I'm anticipating that

A good test would be an ltrace-like tracer, implemented in-process, but where we print addresses as stable identifiers. It should give the same output for any run, even for multithreaded programs if we discard ordering (e.g. sort the output lines).

Note that the liballocs API already allows for allocations to have names. However, these names are not the same thing -- they are (1) optional (only for subobjects, symbols etc) and (2) non-unique (directly using the symbol name, subobject name, etc). By contrast, a stable allocation identity should be globally unique across a whole execution, and every allocation should have one (if asked for one).

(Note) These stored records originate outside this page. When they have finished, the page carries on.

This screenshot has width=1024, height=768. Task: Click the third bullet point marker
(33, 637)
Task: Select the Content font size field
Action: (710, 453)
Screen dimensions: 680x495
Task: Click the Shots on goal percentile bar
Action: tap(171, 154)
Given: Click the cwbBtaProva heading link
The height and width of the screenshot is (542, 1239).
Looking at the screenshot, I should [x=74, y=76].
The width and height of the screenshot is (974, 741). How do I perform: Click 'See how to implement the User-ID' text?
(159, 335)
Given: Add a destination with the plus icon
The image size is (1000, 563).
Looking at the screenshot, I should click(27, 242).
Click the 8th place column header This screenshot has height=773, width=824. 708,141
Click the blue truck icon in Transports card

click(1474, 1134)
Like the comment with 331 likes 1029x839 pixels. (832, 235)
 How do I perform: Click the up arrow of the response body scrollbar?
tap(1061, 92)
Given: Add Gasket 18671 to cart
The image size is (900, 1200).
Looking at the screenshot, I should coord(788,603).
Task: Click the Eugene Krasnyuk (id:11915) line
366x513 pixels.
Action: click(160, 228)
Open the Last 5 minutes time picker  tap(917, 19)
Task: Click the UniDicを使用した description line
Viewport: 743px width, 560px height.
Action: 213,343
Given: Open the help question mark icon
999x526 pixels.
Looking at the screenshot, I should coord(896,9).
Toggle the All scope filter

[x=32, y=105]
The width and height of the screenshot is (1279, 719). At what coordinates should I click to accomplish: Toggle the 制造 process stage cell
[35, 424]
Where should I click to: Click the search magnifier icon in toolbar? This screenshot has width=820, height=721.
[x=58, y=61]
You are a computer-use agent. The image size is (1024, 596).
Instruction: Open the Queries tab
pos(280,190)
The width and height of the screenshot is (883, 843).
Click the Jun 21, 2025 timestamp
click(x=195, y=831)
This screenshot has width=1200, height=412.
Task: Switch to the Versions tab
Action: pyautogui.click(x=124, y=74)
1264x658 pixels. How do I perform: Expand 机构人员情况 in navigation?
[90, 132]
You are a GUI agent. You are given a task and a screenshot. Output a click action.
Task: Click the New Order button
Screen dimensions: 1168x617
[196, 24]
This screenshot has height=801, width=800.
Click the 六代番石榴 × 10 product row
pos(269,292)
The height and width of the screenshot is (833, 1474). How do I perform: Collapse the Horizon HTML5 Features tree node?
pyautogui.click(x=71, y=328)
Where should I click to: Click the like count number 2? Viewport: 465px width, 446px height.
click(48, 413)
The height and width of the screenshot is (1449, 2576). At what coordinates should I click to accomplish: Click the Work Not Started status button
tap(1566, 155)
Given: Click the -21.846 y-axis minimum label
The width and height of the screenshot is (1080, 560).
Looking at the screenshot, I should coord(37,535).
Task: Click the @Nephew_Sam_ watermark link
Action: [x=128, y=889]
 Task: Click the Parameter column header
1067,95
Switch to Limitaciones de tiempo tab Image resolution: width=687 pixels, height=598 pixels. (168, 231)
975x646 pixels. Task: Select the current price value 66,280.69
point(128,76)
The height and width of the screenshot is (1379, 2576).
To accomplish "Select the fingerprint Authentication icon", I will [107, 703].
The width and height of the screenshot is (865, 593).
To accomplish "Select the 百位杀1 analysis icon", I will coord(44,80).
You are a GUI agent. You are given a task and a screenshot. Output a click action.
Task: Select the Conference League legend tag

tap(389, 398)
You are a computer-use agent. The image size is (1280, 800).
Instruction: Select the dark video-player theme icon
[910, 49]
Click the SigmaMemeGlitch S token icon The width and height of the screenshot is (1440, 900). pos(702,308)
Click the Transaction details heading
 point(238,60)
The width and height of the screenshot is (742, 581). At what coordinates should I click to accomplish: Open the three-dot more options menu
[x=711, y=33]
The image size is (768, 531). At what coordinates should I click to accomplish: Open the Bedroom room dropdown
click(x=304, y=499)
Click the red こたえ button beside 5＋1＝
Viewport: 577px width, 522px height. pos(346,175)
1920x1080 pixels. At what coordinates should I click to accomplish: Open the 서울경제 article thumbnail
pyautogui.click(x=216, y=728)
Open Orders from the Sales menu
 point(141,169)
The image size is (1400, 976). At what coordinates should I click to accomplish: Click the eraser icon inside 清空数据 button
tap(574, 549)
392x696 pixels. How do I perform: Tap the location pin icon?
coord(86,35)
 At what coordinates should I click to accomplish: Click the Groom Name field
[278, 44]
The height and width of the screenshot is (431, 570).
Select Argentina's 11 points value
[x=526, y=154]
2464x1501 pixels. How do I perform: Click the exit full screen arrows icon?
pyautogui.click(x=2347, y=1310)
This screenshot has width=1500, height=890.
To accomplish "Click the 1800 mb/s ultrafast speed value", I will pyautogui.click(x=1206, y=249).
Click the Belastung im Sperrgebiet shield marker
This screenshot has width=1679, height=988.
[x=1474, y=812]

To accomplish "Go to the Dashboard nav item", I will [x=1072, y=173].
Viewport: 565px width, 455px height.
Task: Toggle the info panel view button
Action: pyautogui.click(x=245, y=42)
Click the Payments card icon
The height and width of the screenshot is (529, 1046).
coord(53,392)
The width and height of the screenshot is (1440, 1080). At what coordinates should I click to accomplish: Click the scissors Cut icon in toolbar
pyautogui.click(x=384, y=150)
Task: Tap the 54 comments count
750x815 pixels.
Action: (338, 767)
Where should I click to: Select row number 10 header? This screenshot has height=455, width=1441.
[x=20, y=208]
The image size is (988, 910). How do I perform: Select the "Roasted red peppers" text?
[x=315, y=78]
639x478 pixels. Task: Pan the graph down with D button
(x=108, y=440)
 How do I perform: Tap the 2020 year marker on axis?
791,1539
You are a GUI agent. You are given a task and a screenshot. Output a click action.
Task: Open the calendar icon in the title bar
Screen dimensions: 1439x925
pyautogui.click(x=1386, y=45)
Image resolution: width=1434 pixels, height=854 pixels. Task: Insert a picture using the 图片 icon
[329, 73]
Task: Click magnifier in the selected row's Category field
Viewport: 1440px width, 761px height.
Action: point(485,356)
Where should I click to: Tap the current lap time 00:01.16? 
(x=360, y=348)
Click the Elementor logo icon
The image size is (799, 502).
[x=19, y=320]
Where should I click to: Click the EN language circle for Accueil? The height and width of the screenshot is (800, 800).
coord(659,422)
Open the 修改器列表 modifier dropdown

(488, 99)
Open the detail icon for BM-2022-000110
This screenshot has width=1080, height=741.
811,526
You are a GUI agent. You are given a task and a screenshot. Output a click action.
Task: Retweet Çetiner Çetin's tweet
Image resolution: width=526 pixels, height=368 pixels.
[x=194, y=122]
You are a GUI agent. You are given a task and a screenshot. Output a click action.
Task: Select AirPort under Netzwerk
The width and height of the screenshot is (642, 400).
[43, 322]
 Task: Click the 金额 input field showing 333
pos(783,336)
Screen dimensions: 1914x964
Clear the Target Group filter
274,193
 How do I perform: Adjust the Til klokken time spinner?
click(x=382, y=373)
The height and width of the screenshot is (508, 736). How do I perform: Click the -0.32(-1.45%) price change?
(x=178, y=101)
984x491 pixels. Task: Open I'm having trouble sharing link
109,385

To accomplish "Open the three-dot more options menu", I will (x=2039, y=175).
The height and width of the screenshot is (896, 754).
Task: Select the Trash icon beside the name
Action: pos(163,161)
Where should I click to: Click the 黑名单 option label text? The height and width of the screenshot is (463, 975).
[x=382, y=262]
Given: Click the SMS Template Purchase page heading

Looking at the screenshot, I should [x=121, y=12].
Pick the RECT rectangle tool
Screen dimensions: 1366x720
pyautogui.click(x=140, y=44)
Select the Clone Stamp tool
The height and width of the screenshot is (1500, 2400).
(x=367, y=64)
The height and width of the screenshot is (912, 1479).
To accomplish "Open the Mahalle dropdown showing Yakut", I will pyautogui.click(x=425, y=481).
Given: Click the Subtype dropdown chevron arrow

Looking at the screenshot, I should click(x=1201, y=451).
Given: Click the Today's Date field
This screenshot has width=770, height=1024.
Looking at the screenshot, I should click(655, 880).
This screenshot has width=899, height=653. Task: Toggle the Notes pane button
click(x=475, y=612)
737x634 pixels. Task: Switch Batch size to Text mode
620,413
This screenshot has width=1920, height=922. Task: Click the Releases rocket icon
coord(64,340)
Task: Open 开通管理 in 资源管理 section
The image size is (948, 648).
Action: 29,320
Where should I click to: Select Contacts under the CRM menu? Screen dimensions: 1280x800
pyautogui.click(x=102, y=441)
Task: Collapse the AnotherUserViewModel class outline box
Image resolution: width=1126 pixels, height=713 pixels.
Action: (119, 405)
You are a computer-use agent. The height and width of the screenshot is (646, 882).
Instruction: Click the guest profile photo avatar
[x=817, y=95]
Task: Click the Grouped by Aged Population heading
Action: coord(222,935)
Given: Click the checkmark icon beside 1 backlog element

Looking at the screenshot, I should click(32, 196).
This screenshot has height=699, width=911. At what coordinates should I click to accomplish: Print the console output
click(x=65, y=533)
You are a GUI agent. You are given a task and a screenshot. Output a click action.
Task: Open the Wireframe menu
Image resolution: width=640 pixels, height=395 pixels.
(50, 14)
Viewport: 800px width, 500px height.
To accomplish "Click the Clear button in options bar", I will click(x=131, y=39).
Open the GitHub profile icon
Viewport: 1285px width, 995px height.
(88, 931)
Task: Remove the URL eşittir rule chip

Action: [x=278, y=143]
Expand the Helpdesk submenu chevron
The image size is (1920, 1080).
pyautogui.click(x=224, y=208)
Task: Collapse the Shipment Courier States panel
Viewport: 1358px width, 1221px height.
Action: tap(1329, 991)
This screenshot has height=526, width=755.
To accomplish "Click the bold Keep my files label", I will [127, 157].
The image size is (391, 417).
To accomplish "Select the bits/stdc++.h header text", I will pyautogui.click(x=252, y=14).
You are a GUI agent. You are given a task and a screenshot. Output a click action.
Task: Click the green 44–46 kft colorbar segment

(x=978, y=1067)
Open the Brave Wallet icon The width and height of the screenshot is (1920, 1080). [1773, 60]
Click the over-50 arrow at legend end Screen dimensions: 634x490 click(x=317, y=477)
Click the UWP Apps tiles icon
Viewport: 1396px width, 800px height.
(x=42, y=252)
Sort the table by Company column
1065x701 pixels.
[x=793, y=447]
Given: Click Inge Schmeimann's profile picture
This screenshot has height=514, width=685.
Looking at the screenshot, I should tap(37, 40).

stephenrkell commented 6 months ago

This is related to the need faced by my editable-assembly-generating example client (see examples/ or #88) to generate symbolic names for any referenced position. That is interesting because what's being named there is a position in the allocation containment tree, not just an address. If we have an address and a pointed-to type, we can identify a particular tree node, not just an address-equal slice through the tree. (This is the insight between my as-yet-unpublished bounds-checking work.)

So maybe the service could name a tree node not just an address? Some defaulting logic could break ties if the client doesn't know which node it wants.

Incidentally, a better API for navigating these tree slices would replace find_matching_subobject and first_subobject_spanning and walk_subobjects_spanning (others?).